One issue is simply that sports stars would rather focus on winning on the field than spend time handling the finer details of investment and finance; sadly, the industry is littered with examples of mismanagement and worse. Part of the issue is that stars lack the time to focus on their money. In 2009, for example, Michael Seymour, the founder of UNI Private Wealth Strategies, a business headquartered in Philadelphia, said: “In many cases they [sports stars] lack the time and desire to understand and monitor their investments.”
Financial education of athletes seems to be frequent discussion point when talking about sports wealth planning. WealthBriefing, a sister publication to this one, has interviewed various firms to discuss about working with clients and giving them education over their affairs, including RBC Wealth Management and UK private bank Coutts.
Ultimately whose responsibility is it to help the athletes learn about their new-found wealth? The founder of BrightLights said financial advisors should step up.
“A good financial advisor will educate his clients to teach them about finance, the markets and everything that is going on,” Byrne said. “In addition, the NBA and the NFL, and all the major sports leagues in the US at least, have training for athletes to provide them with some financial education,” he said.
“There isn’t much said to athletes on why fraud will happen and the reality that once you provide your money with somebody else, the only thing you can control is the opportunity to give to someone to defraud you,” he said.
::::::
**Problem 1**
List every organization named in the text on athletes and financial advice.
**Problem 2**
Resume the text on athletes and financial advice, writing on from its final sentence.
The items after this point have nothing to do with the text above.

**Recorded information**
::::::
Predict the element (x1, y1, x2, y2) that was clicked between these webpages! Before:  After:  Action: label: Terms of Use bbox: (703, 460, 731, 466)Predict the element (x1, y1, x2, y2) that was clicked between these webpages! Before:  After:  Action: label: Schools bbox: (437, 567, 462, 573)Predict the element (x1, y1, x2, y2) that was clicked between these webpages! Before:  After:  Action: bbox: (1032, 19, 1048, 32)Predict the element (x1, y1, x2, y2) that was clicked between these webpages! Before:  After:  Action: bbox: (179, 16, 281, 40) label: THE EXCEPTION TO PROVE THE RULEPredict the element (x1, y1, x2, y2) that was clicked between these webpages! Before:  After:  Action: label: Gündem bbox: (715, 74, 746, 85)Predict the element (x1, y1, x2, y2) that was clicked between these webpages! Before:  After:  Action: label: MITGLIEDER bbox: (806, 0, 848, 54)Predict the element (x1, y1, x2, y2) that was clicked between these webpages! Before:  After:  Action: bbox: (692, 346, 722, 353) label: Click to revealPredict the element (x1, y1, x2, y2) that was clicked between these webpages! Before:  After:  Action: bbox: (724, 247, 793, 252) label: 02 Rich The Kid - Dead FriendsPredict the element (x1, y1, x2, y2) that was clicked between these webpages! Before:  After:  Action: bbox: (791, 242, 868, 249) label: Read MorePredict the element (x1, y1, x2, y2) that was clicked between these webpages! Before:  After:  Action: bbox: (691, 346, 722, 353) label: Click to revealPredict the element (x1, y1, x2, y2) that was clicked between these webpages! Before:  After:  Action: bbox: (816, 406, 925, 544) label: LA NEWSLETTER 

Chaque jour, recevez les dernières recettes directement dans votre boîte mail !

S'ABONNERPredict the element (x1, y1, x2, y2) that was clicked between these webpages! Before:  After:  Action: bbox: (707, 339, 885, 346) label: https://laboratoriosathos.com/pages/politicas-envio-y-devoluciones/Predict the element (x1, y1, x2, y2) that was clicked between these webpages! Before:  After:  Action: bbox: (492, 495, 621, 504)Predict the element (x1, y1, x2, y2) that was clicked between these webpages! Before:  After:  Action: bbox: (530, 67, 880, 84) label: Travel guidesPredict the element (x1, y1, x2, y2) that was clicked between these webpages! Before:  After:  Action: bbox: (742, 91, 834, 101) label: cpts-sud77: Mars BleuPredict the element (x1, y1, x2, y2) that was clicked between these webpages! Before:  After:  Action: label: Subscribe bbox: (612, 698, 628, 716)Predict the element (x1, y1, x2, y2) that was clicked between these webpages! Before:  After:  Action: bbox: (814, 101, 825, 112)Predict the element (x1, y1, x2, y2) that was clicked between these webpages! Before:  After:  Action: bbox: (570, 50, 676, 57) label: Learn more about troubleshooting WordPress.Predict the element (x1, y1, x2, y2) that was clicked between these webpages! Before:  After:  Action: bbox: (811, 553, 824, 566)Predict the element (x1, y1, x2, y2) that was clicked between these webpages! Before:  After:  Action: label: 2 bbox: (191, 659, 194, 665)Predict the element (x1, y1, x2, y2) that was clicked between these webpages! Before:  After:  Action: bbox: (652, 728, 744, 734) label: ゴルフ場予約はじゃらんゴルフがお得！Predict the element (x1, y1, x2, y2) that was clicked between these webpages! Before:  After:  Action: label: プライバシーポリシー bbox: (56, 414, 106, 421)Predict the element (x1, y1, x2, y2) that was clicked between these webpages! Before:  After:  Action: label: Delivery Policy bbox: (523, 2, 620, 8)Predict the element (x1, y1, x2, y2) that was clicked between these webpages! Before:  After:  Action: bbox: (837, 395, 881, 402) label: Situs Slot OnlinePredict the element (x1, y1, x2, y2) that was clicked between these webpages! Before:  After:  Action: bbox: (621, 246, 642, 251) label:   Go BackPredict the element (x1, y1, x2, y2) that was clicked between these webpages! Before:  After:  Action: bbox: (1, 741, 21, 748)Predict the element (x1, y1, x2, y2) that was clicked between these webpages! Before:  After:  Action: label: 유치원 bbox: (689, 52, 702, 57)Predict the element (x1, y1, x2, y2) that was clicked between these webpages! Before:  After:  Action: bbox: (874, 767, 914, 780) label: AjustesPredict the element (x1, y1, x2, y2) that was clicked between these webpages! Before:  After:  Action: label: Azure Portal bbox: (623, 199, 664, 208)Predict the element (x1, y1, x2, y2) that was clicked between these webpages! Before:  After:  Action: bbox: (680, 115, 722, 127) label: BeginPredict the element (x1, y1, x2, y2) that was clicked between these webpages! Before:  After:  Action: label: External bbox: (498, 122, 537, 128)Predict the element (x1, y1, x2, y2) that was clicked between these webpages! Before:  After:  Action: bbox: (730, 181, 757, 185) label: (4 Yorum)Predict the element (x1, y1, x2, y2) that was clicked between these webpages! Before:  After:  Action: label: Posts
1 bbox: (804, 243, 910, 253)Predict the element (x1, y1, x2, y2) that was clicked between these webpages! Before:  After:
::::::
**Exercise answer 1**
UNI Private Wealth Strategies, WealthBriefing, RBC Wealth Management, Coutts, BrightLights, the NBA, the NFL

**Exercise answer 2**
Protection
Byrne also spoke about his firm’s new partnership with Vanguard,
and what he hopes for BrightLights over the next few years.
“What BrightLights does is act as an advocate for the athlete to make sure that the financial advisors are managing that money well,” said Byrne. “I think with the partnership, with what Joby [Branion] sees is that, there are number of kids coming up from college into the pros, as well as the veterans, you are going to have some athletes that don’t have the in-depth knowledge of finance or financial markets. They need an advocate behind them making sure everything is above board and that everyone on their financial team are all working together,” he said. (Joey Branion is founder and chief executive of Vanguard Sports Group.)
“My goal is to combat fraud against all sports stars. BrightLights acts as an independent advocate for the athlete. We don’t charge a per cent, which is not typical in the finance industry or in the sports world, and I think that helps separate us. There are loads of articles and problems, and documentaries about fraud against athletes, but there hasn’t been anything to address this other than financial education. The hope is having a good financial advisor, but the problem is that there is a very small percentage that will take advantage of this opportunity. There needs to be accountability in this world and what BrightLights does is provide a bit of that,” he added.
Of course, the firms aren’t entering this space out of altruism and hope to earn a fee protecting sports stars from fraud. But as far as the players and fans are concerned, everyone wins if athletes can focus on what they do best rather than fretting that a shady advisor is taking them for a ride.